OUT(1,user2@jabber.org/tkabber):
<iq id='7'
    to='chatroom@muc.jabber.org'
    type='get'>
  <item xmlns='jabber:iq:browse'/>
</iq>'

The client asks for the channel browse.

IN(1,user2@jabber.org/tkabber):
<iq from='jabberes@muc.jabber.org'
      id='7'
      to='user2@jabber.org/tkabber'
      type='result'>
  <item version='0.5.3-20031015a'
      name='chatroom'
      xmlns='jabber:iq:browse'
      type='public'
      category='conference'>
    <item jid='jabberes@muc.jabber.org/Moderator'
      name='Moderator'
      type='client'
      category='moderator'/>
    <item jid='jabberes@muc.jabber.org/|&lt;USER1>|'
      name='|&lt;USER1>|'
      type='client'
      category='user'/>
    <ns>http://jabber.org/protocol/muc</ns>
  </item>
</iq>

The server responds with user-list. Now here the user is transmitted literally as |<USER1>| and the > confuses the XML parser.

I think the solution(s) would be to remove that extra semi-enconding step at the beginning that is obviously wrong, and to make sure everything is encoded before output (the userlist misses that step.)
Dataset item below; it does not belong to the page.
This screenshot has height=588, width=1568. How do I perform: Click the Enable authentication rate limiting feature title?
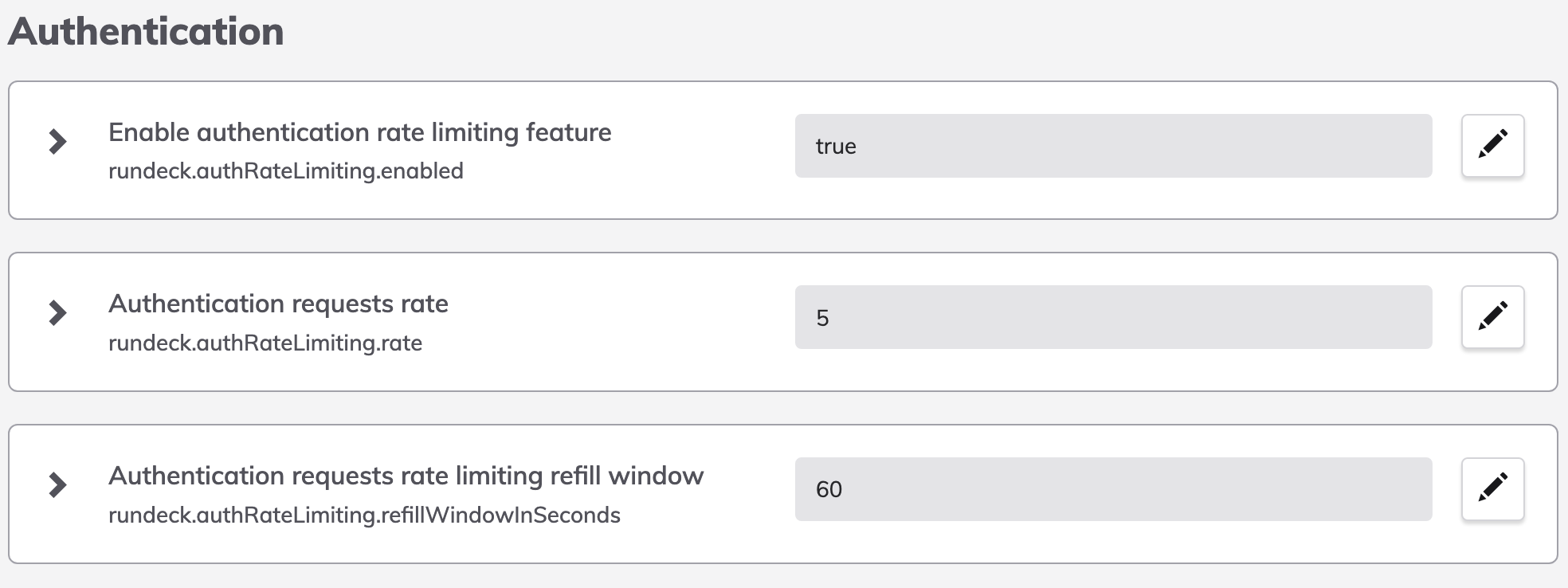pyautogui.click(x=360, y=132)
BTW, this might have something to do with the fact that in this context this:

<tag> &lt; > </tag>

is valid since the > doesn't close any tag, so it isn't encoded, but the < would seem to open one, so that's why it is encoded. Since in the userlist the names would be inside a parameter, not a tag, it would need to be the opposite:

<tag name='< &gt;' />

so as to not confuse the parser.

IMHO everything should be encoded e.g. <tag> &lt; &gt; </tag> so as to avoid confusion.